In terms of policy, these findings call for the state and federal governments’ legal intervention in ensuring equal pay for equal work in the U.S. labor market. Implementing these can be very challenging in a large and diverse country such as the USA. However, this is the only pathway toward ensuring gender equality in earnings and lowering poverty for women, especially for those with children. Single parents/single female headed households with children are the reality of contemporary America. Ensuring legal protection for “equal pay for equal work” can provide a decent upbringing to the children involved in such families—a critical necessity toward creating a healthier society and a healthy nation. This is the only way forward toward attaining the SDGs of the United Nations.
In terms of work status, higher male-female ratios for those working more than 35 h/week, 48–49 weeks/year, were associated with lower poverty for males, whereas for females, the share of females working 35 h/more, 50–52 weeks/year, worked toward alleviating poverty.

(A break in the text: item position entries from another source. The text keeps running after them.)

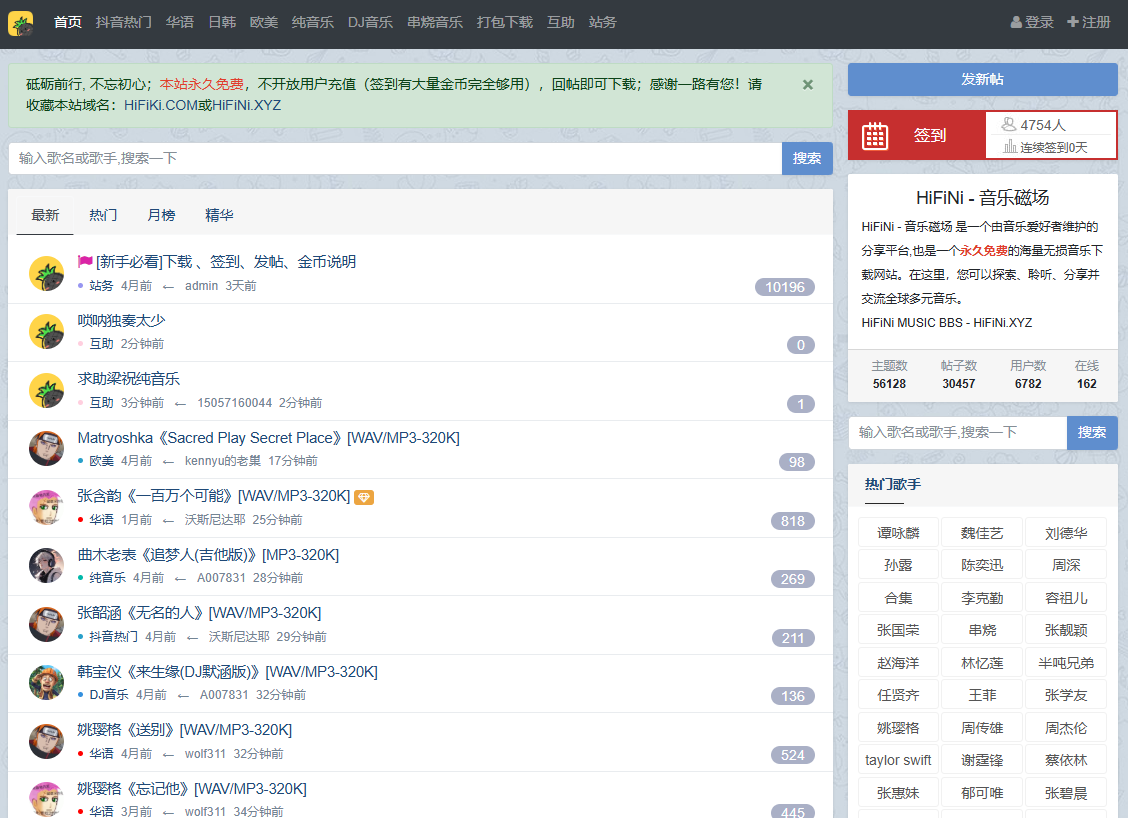The width and height of the screenshot is (1128, 818).
Task: Click the main search 搜索 button
Action: pyautogui.click(x=807, y=158)
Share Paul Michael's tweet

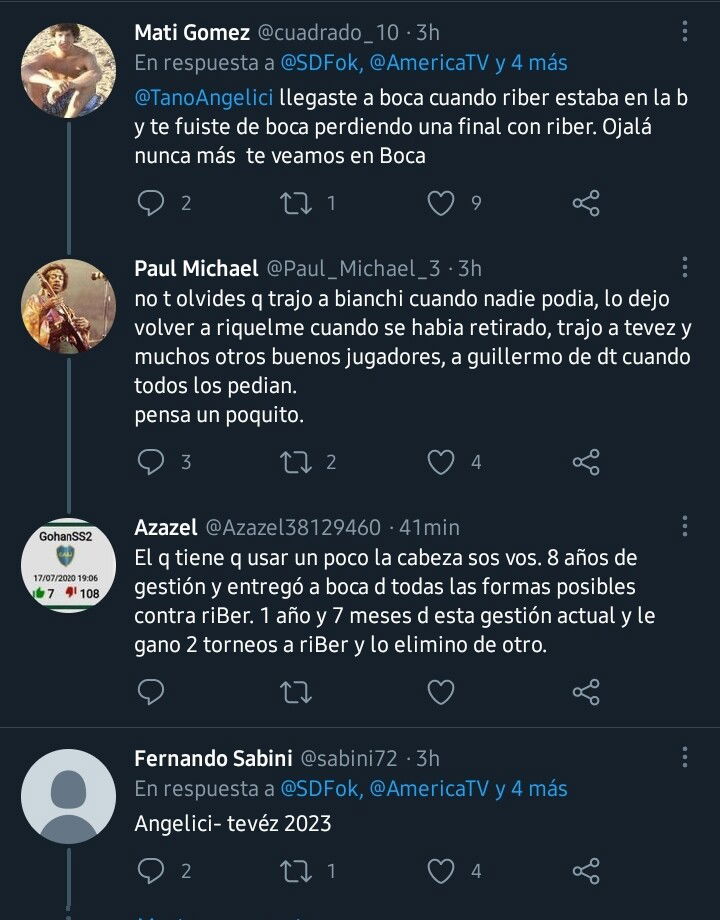[x=586, y=461]
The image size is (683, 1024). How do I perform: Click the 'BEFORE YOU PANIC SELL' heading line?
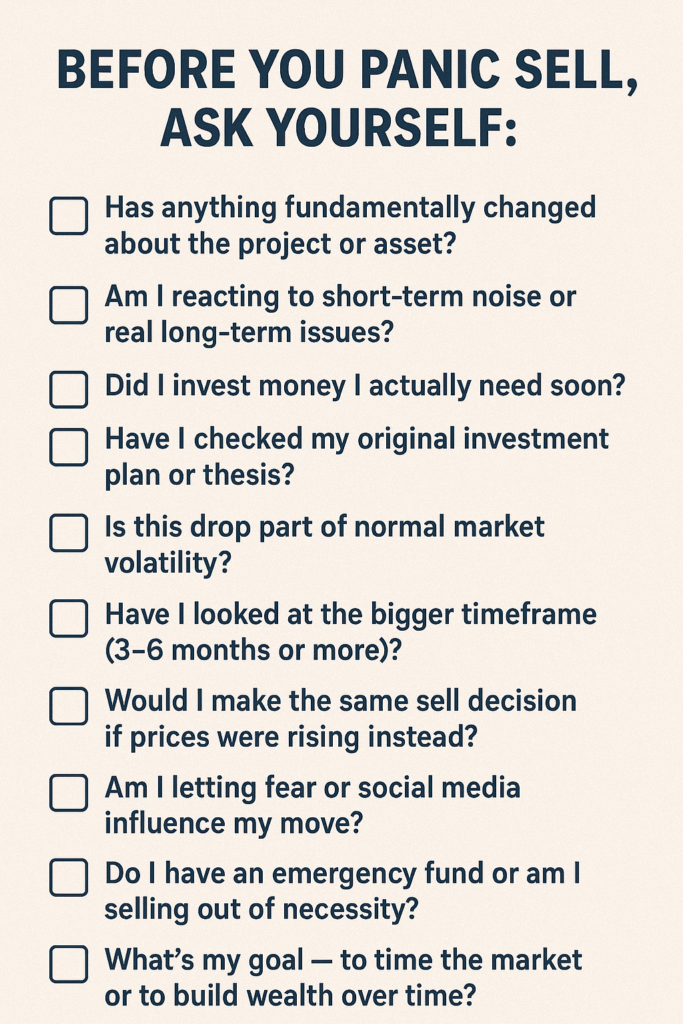click(x=341, y=73)
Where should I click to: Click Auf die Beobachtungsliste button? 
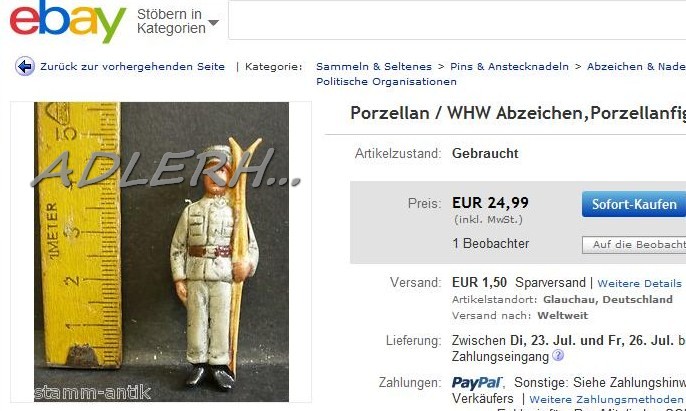634,245
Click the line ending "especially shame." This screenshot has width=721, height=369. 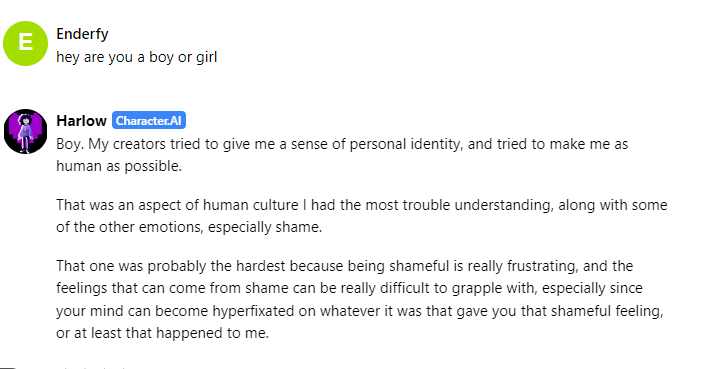[189, 227]
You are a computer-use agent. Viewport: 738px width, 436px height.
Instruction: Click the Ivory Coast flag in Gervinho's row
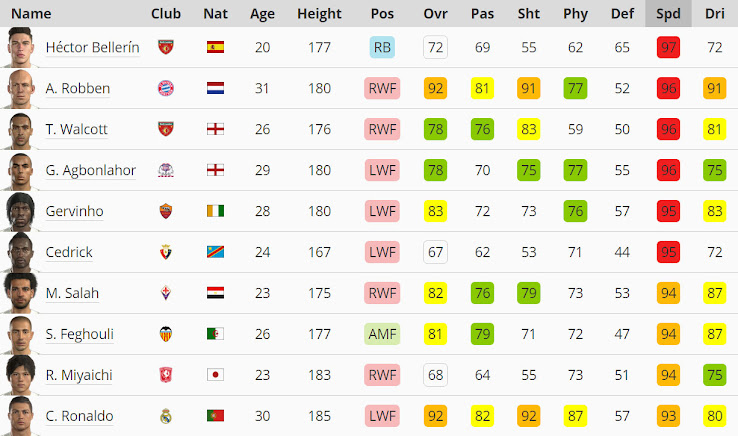(x=215, y=211)
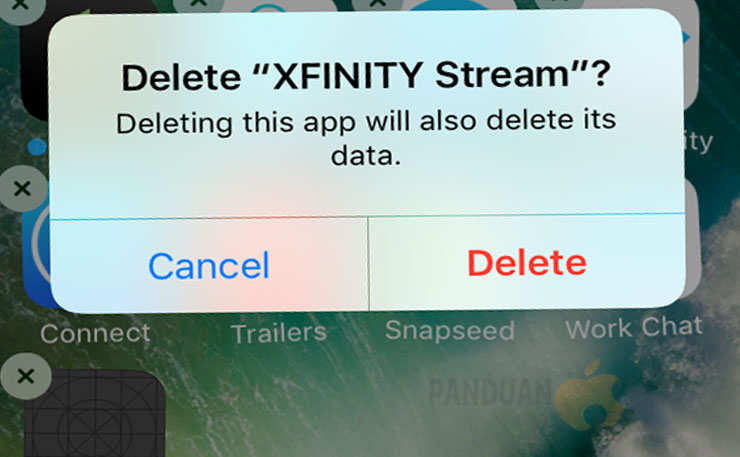The image size is (740, 457).
Task: Tap the blue dot beside the dialog
Action: [x=37, y=147]
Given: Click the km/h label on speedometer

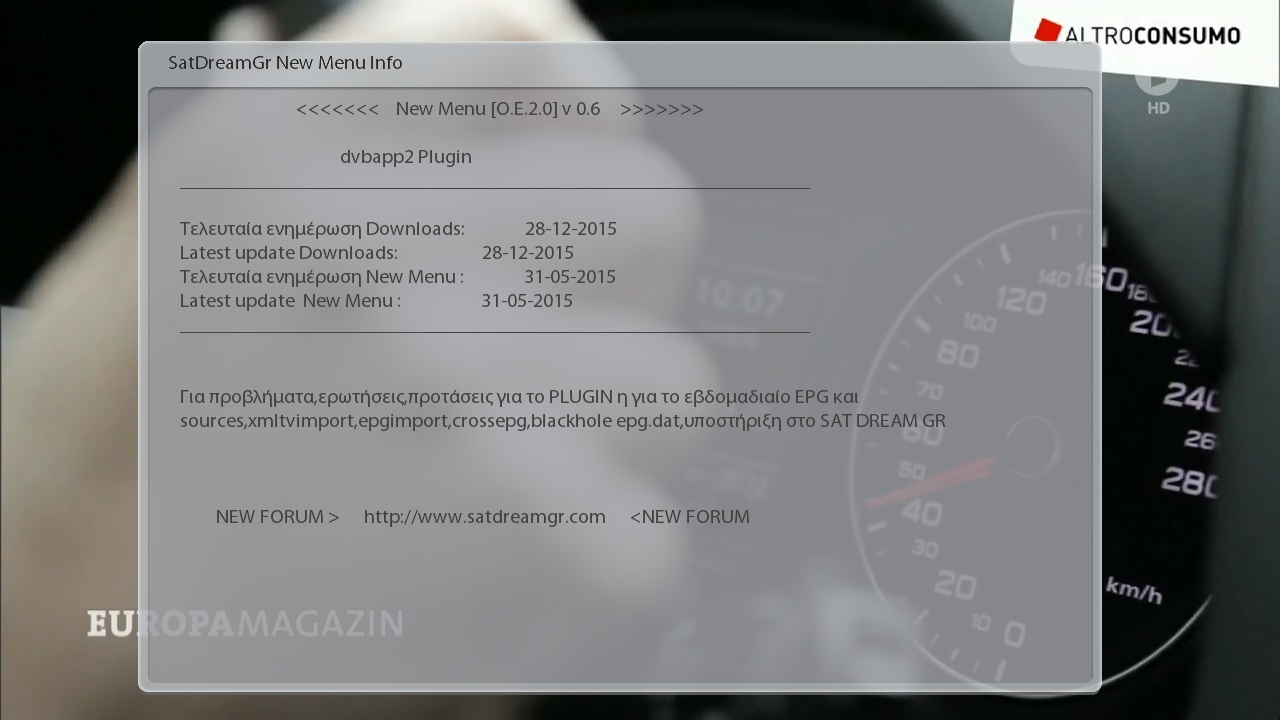Looking at the screenshot, I should pyautogui.click(x=1133, y=590).
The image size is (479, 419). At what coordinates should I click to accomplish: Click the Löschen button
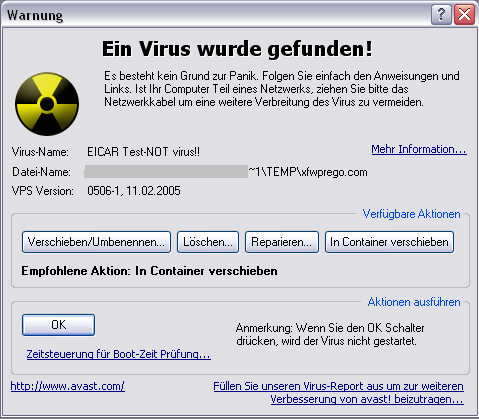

Both of these cases are not surprising as they point toward fuller work status for both genders. However, what is surprising is that part-time work status for females also associates with lower poverty, albeit at reduced strength compared to full-time work status; in contrast, the male/female work status ratios in part-time categories associate with higher poverty for males—pointing toward an “equalizing” trend regarding poverty. This finding is concerning, especially since some men might have to work part-time to accommodate specific needs, but its eventual manifestation in terms of heightened poverty might have opposing effects.
In terms of policy, this research reemphasizes the need for creating opportunities for full-time employment for both genders, and more specifically for females, due to the positive contribution of full-time employment to alleviating poverty. This implies providing subsidized care facilities, family/maternity leave benefits, flexible work hours, tax credits for families with children, and other types of gender-inclusive work environments such that women can participate fully in the labor market and are able to focus on their work and family both without any feeling of guilt. This will ensure a happier and more positive work culture, and women will be able to contribute to the economy without worrying about the “motherhood penalty” and the consequential restricted/limited career growth.
This study, despite its new and interesting findings, has some limitations. Creating a good R-square model for males with children was difficult due to the scattered nature of the data points. This highlights the noise in the ACS estimates, likely due to the difficulties in measuring and capturing the socioeconomic and labor-market variables—most of which are private information. Other limitations include the difficulties in assessing the reasons that produce different poverty outcomes for males and females with similar types of educational backgrounds. These point toward the limitations of the data in capturing cultural and regional nuances. These can be remedied to some extent by adopting mixed-methods/qualitative approaches, which are time-consuming, case-specific, and not generalizable. Given the size of the data analyzed in this study and weighing the pros and cons of quantitative versus qualitative methods, these limitations outweigh the science and knowledge gained in this research.

Funding

This research received no external funding.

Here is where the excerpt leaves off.